No mercado internacional, o produto está cotado entre US$ 490 e US$ 500 por tonelada CFR. Nos portos brasileiros, os preços já superam US$ 550 por tonelada.
No interior, a ureia ultrapassa US$ 600 por tonelada, dependendo da região. A diferença reflete custos de internalização, transporte e distribuição até as áreas produtoras.
Esse cenário reforça a necessidade de calcular com antecedência a relação entre o investimento em adubação e a produtividade esperada, especialmente em uma temporada marcada por incertezas climáticas e custos financeiros elevados.
El Niño amplia debate sobre sorgo no MAPITO
No MAPITO, o sorgo ganha espaço nas discussões sobre a próxima temporada.
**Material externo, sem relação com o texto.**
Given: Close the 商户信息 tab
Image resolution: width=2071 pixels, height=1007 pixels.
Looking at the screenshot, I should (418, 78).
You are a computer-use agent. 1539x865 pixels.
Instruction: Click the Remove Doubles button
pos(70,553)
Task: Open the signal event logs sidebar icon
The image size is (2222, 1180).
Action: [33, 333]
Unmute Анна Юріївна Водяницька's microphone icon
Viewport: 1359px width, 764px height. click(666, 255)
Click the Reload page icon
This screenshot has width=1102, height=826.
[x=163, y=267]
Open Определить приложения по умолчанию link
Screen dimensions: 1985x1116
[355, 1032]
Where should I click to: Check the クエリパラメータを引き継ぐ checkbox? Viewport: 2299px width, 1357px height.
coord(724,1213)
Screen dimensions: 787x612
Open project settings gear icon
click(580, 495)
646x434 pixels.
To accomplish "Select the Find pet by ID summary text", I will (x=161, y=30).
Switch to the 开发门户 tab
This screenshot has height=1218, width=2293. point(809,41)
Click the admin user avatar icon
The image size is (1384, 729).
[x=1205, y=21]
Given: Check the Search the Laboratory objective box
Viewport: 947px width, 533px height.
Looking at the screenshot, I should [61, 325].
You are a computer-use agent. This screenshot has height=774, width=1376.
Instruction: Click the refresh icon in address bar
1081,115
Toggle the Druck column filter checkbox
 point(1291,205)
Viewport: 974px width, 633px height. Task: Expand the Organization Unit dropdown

A possibilidade de efeitos do El Niño leva produtores a avaliar culturas alternativas para áreas em que a janela de plantio pode ficar mais curta ou arriscada.
A decisão considera fatores como época de semeadura, potencial produtivo, demanda regional e nível de investimento necessário.
Com os fertilizantes concentrando uma parcela maior dos custos, o planejamento da safrinha de 2027 deverá exigir atenção redobrada à compra dos insumos, à escolha da cultura e ao retorno econômico esperado em cada área.